» Records for this task:
* Start *

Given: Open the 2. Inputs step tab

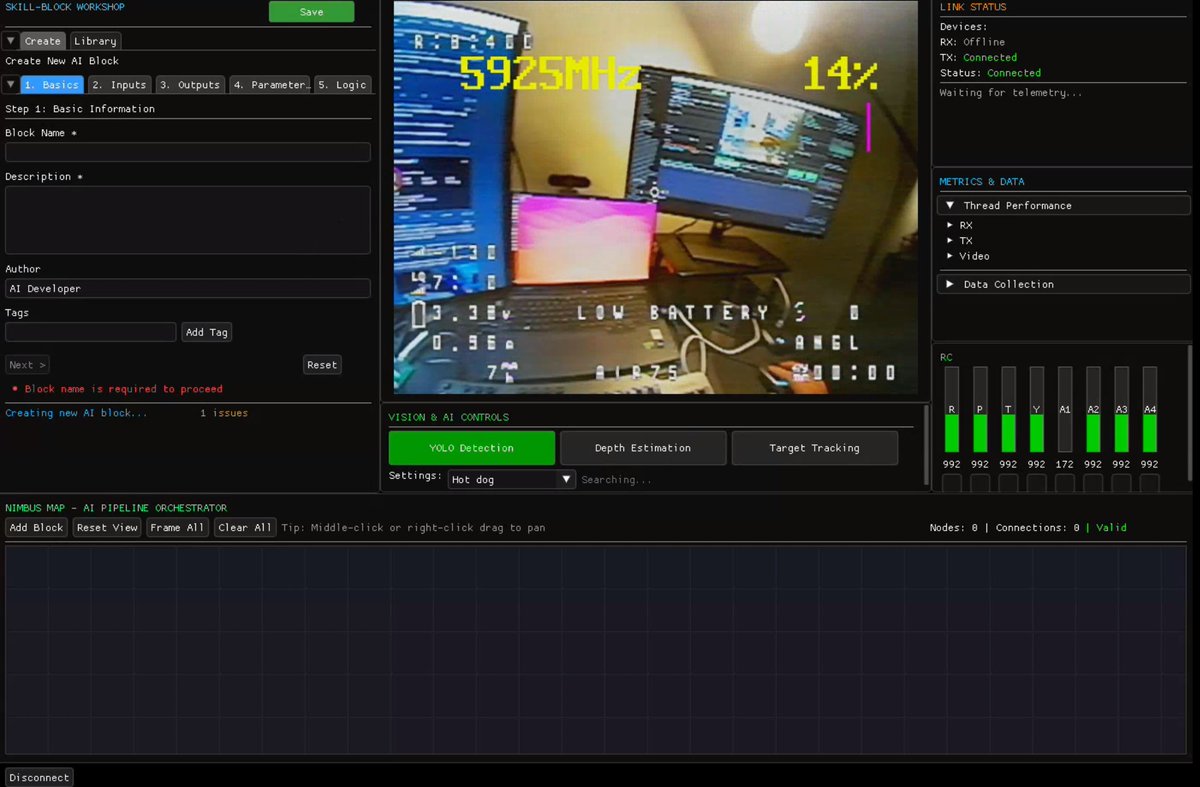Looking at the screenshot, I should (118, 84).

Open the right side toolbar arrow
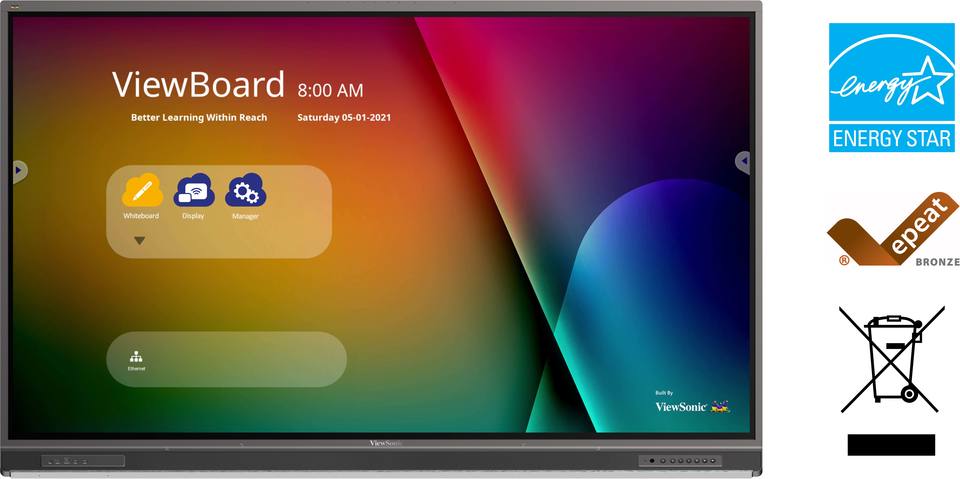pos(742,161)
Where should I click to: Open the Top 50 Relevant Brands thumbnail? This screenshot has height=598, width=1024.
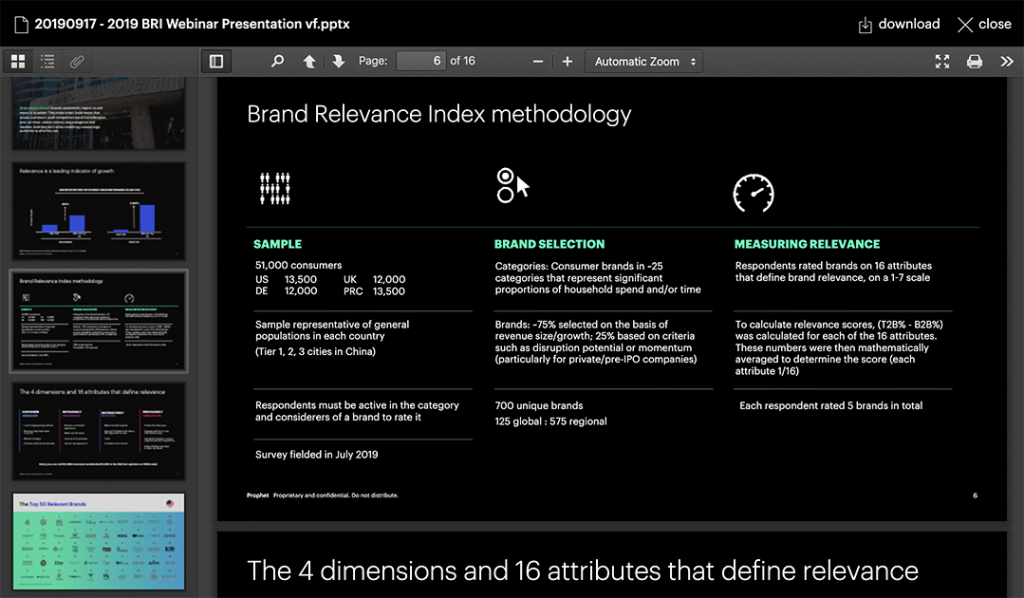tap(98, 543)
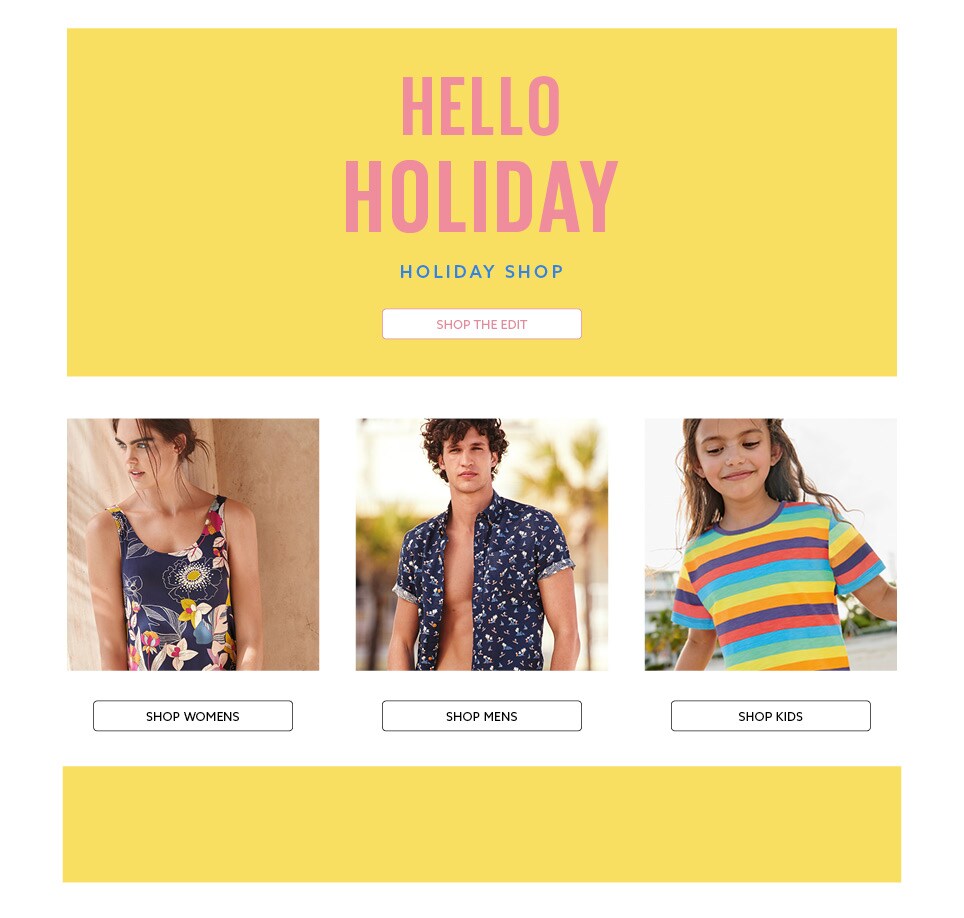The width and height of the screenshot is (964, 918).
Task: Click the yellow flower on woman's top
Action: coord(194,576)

* End *

» Brief:
Set down every line of the records above word for word, leaving out the pictures.

» Solution to this exercise:
Given: Open the 2. Inputs step tab

Looking at the screenshot, I should (118, 84).

Open the right side toolbar arrow
pos(742,161)
Where should I click to: Open the Top 50 Relevant Brands thumbnail? This screenshot has height=598, width=1024.
tap(98, 543)
The width and height of the screenshot is (964, 918).
Task: Click the yellow flower on woman's top
Action: coord(194,576)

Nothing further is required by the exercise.